Spieth Doesn't Know the Meaning of the Word

I know I am prone to constantly referring back to Bobby Jones whenever I talk golf. I'm not sure whether others find it annoying or not. Certainly, my buddy Steve didn't find reading Bobby's books as illuminating, or as easy to read, as I did. 

But writing style aside, Bobby Jones, as much as any other player in history, understood what was most important in playing golf, and just how much the game of golf mirrors life. Bobby's most important lesson came from Harry Vardon, who said, "No matter what happens, keep on hitting the ball." This, Bobby learned to do as well as any player who ever lived. He used that approach to golf to do what was, and continues to be, almost the unthinkable in winning the Grand Slam.

It's perhaps easy to get carried away in the wake of a performance like we saw from Jordan Spieth on this Open Sunday. It was a performance for the ages. And what did Spieth do best on this magic Sunday? He didn't drive it well. He didn't strike his irons as well as he can. He didn't even putt very well, at least for the first dozen holes. But what he did as well as anyone ever has is keep on hitting the ball in the face of great adversity. 

If you want to succeed at this game you can't be a quitter. And golf is the sort of game that often tempts you to just quit. It can be the most infuriating game in the world. You can be at the top of your game one minute, and suddenly have absolutely no idea what you are doing, and vice versa. Golf is like that proverbial box of chocolates. You just never know what you're going to get from one day to the next, from one hole to the next, even from one shot to the next. 

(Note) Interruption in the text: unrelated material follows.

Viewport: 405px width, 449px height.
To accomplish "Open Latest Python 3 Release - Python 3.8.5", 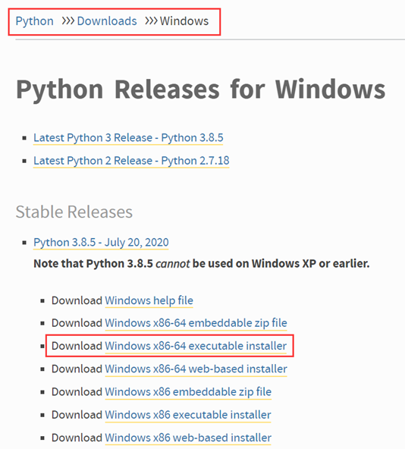I will pos(128,138).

Golf cannot be subjected to control. You cannot make the putts drop by sheer force of will--although the great champions sometimes make it look that way. You have to accept the vagaries of the game. Look at Spieth's opening tee shot today. He striped it. He hit it as he wanted to, and on the line he wanted to. It should have bounded off the bank into the fairway. Instead it hung in the deep fescue. 

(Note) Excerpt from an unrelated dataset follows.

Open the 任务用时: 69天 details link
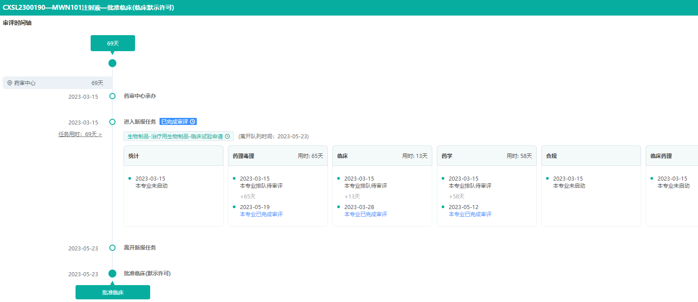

Spieth was clearly upset with his bad luck. A good shot had been punished. He was visibly distressed. But he did all that any golfer can do in the face of good luck or bad; he kept on hitting the ball. Today that patience and persistance was rewarded. And in that victory, I think, is a message for all of us. Good things can happen if we just refuse to give up. And believe me, sometimes even really good players give up, or let up. But if we have learned anything at all, in watching Jordan Spieth in action, we have surely learned that there is no quit in him. He doesn't know the meaning of the word.